| Your task |
Copy out the lines below word for word, from the first line through the line that contains "Looking at the", including both. Omit the pictures from your copy.

| Dataset items |
## begin

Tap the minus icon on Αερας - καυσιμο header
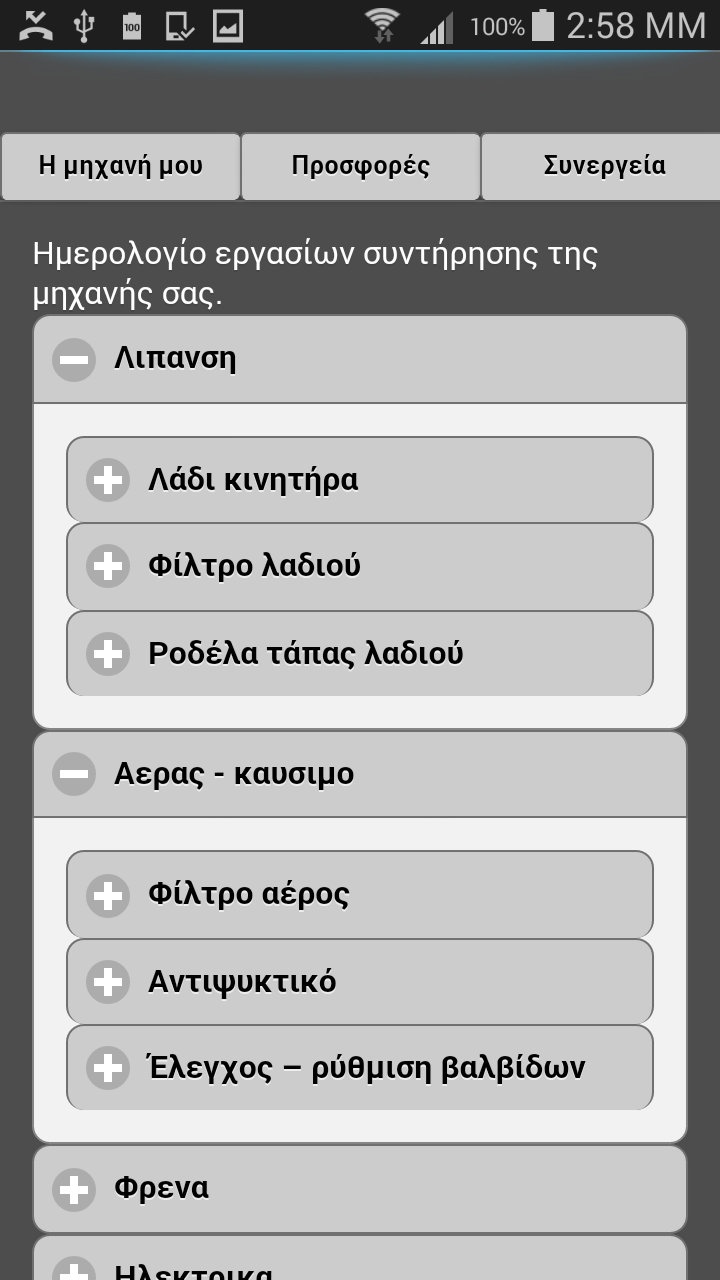This screenshot has height=1280, width=720. coord(74,774)
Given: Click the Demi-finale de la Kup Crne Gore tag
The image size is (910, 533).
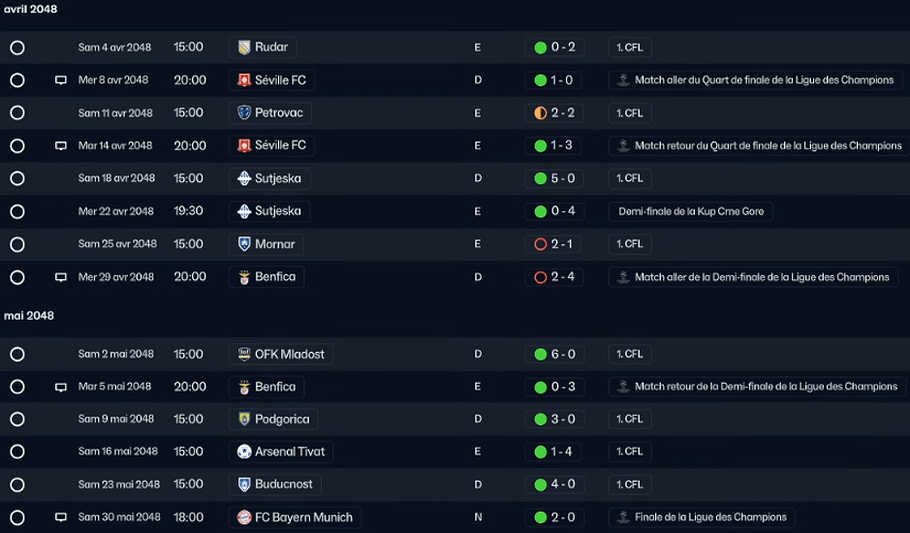Looking at the screenshot, I should (x=691, y=211).
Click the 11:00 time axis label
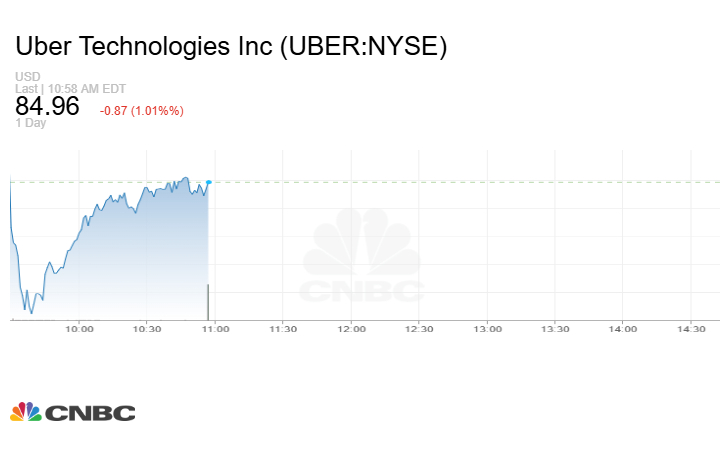This screenshot has height=450, width=720. click(x=215, y=329)

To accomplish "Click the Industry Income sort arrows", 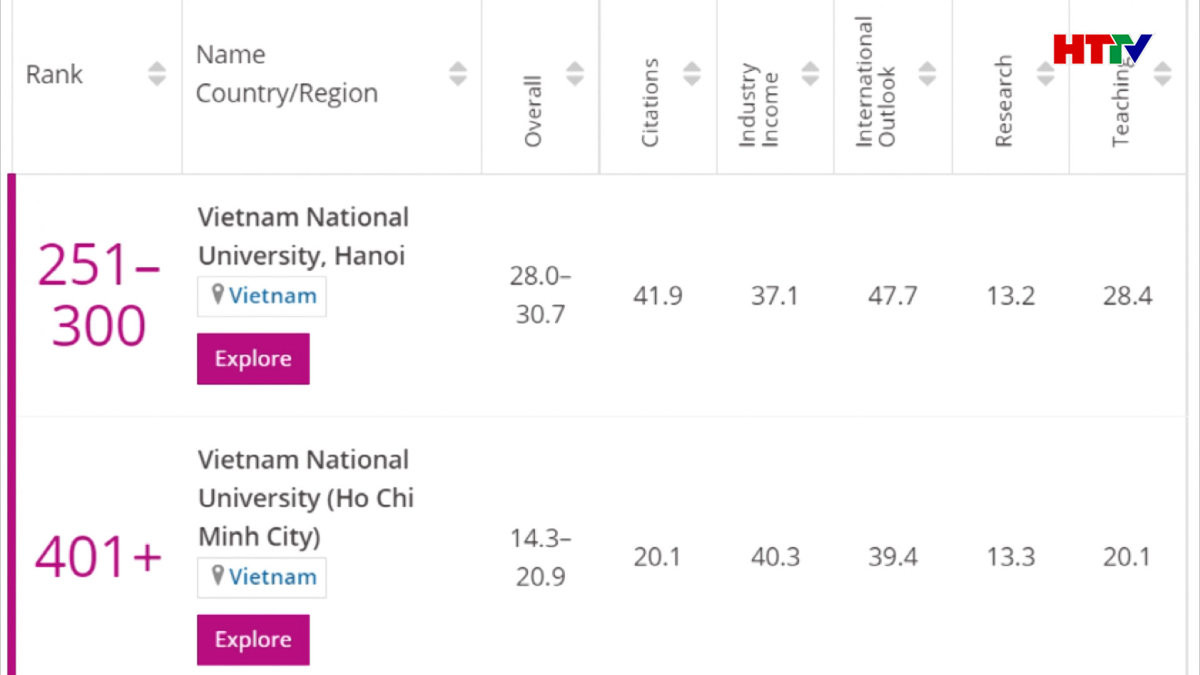I will pos(810,74).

## end

| Result of this task |
Tap the minus icon on Αερας - καυσιμο header
This screenshot has height=1280, width=720. coord(74,774)
Given: Click the Demi-finale de la Kup Crne Gore tag
The image size is (910, 533).
Looking at the screenshot, I should (x=691, y=211).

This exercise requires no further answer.